SOURCE PASSAGE
■ ■ ■ ■ ■
The principal Protestant churches regard marriage as a religious ceremony; and so the general proposition of Schlegel is correct, that all Christian states recognise the sanctity of the nuptial bond. And here is one of the main causes of the superior happiness, freedom and civilisation enjoyed by Christian nations.

§§ II. Christian justice is founded on a system of equity, and the Christian state has from its constitution, an essentially pacific tendency.

Schlegel observes that the difference between strict law and equitable law is the most arduous problem in all jurisprudence. Strict law is an abstract law, deduced from certain general principles, applied without the least regard to adventitious circumstances. Equity, on the other hand, pays due regard to such circumstances, examines into the peculiar state of things, and the mutual relations of parties; and forms her decisions not according to the caprice of fancy, or the waywardness of feeling, but according to the general principles of right, applied to the variable circumstances and situations of parties.

According to the author's definition, the object of the institution of the state is the maintenance of internal and external peace. Justice is the only basis of peace; but justice is here the means, and not the end. If justice were the end for which the state was constituted, then neither external nor internal peace could ever be procured or maintained; for the state would then be compelled to wage eternal war against all who, at home or abroad, were guilty of injustice, and could never lay down its arms till that injustice were removed.

As peace is essentially the end of that great corporation called the state; it follows that the justice by which its foreign and domestic policy must be regulated, is not that strict or absolute justice spoken of above, but that temperate or conciliatory equity, which is alone applicable to the concerns of men. The maxim, "a thousand years' wrong cannot constitute an hour's right," if applied to civil jurisprudence, would introduce interminable confusion, hardship and misery in the affairs of private life, and if applied to constitutional and international law, would lead to perpetual anarchy at home, and to endless, exterminating war abroad.

The Christian religion, as it comes from God, is eminently social—hence it abhors the principle of absolute or inexorable right, whether applied to civil or public law—hence the Christian state, or the state animated with the spirit of Christianity, is in its tendency essentially pacific.

This pacific policy of the state, however, so far from excluding, necessarily implies the firm, uncompromising vindication of its rights and interests, whether at home or abroad; and the repression of evil doers within, or a just war without, is often the only means of attaining the object for which the state was constituted—to wit, the maintenance of peace. On the other hand, the revolutionary state, or the state where, in opposition to existing rights and interests, new rights and interests are violently enforced; and where, in subversion of all established institutions, new institutions, conceived according to abstract and arbitrary theories, are violently introduced; the revolutionary state, I say, is, from its nature and origin—no matter what form it may assume—necessarily driven to a course of iniquitous policy—to disorganizing tyranny within, and to fierce, relentless hostility without.
■ ■ ■ ■ ■
DATA EXCERPT
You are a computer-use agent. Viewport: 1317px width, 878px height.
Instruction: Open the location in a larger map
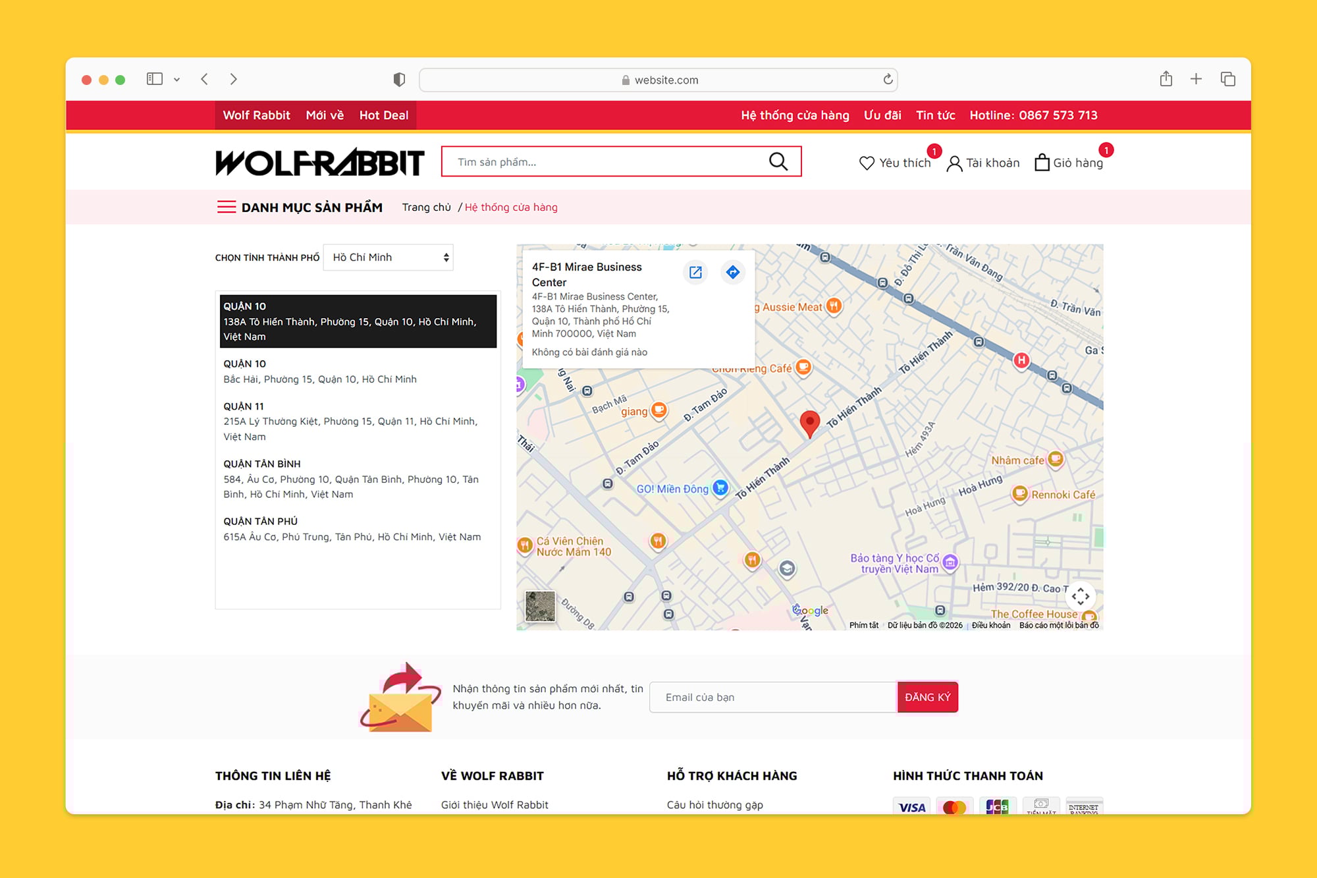[695, 272]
■ ■ ■ ■ ■
THE TASKS
1. Reproduce the part of the passage on the Christian state that opens with the words containing "The principal Protestant" and closes with "essentially pacific tendency.".
2. In the passage on the Christian state, what does the author's definition give as the object of the institution of the state?
3. Carry on the passage on the Christian state, writing onward from its final sentence.

OUTPUTS IN ORDER
1.
The principal Protestant churches regard marriage as a religious ceremony; and so the general proposition of Schlegel is correct, that all Christian states recognise the sanctity of the nuptial bond. And here is one of the main causes of the superior happiness, freedom and civilisation enjoyed by Christian nations.

§§ II. Christian justice is founded on a system of equity, and the Christian state has from its constitution, an essentially pacific tendency.

2. The maintenance of internal and external peace.

3.
Against the pacific character of the Christian state, the bloody wars of Charlemagne with the Saxons, the Crusades of a later period, and the religious wars of the sixteenth and seventeenth centuries are commonly objected. In the course of the work, to which this memoir is prefixed, the reader will find these several objections victoriously answered.

§ III. The Christian state recognizes the legal existence of Corporations, and depends on their organic co-operation.

The author has before shown that the Christian religion, following the principle of conciliatory equity, recognizes, without reference to their origin, all existing rights and interests. Hence the Christian religion can coexist, and has in fact coexisted, with every form or species of government. But there are some governments which, from their spirit and constitution, are more congenial than others to Christianity; and it is in this sense we speak of the Christian state.

We have already seen that there are five essential and eternal corporations—the family—the church—the state—the guild, and the school. These great corporations have each their several and subordinate institutions or corporations, which are accidental and transitory by nature, and consequently vary with time, place, and circumstances.

The Christian state is that which best secures and preserves to those essential corporations, and all their subordinate institutions, their due sphere of action. Hence our author shows that, under certain circumstances, and in certain countries, the Republic, whether democratic or aristocratic, may answer that end as well or even better than monarchy; and that it is only because, in great empires, monarchy is best calculated to maintain the free developement and organic co-operation of corporations, that it may be called, par excellence, the Christian state. But what form of monarchy is best adapted for this end? The absolute monarchy[15] is certainly the least: there then remain only the representative system, and the constitution of the three estates, or as the Germans call that mode of government, Stände-verfassung. Schlegel proceeds to examine the respective characteristics of those two forms of government, and to show the points in which they agree, and in which they differ. The constitution of estates is the old, legitimate constitution of the European states, whether republican or monarchical; but, in too many countries, this noble institution has been undermined by despotism, or destroyed by revolution. On the other hand, the representative system is comparatively modern, and, on the continent, has, amid the great convulsions produced by the French revolution, sprung out of a defective and superficial imitation of the British constitution. It is therefore to the latter constitution the author, when he has occasion to treat of the representative system, principally directs the attention of his readers.

As to the points of resemblance between this system, and the states-constitution, both have legislative assemblies—in both, petitions and remonstrances are addressed to the throne, and in both, the grant of subsidies rests chiefly with the commons; while to the enactment of every law, the concurrence of the different branches of the legislature is essentially requisite. But, in many important points, these two forms of government totally differ. In the states-constitution, the crown is invested with more power and dignity. With more dignity, because to the crown landed estates are annexed; and the sovereign, instead of being a pensioner on the bounty of his parliament, is the first independent proprietor:—with more power, because in the representative system, the King, with the single exception of choosing an administration, can perform no act without the sanction of his ministers. Thus in this political system, according to the author's remark, the substantial power of royalty is vested in the hands of the ministry.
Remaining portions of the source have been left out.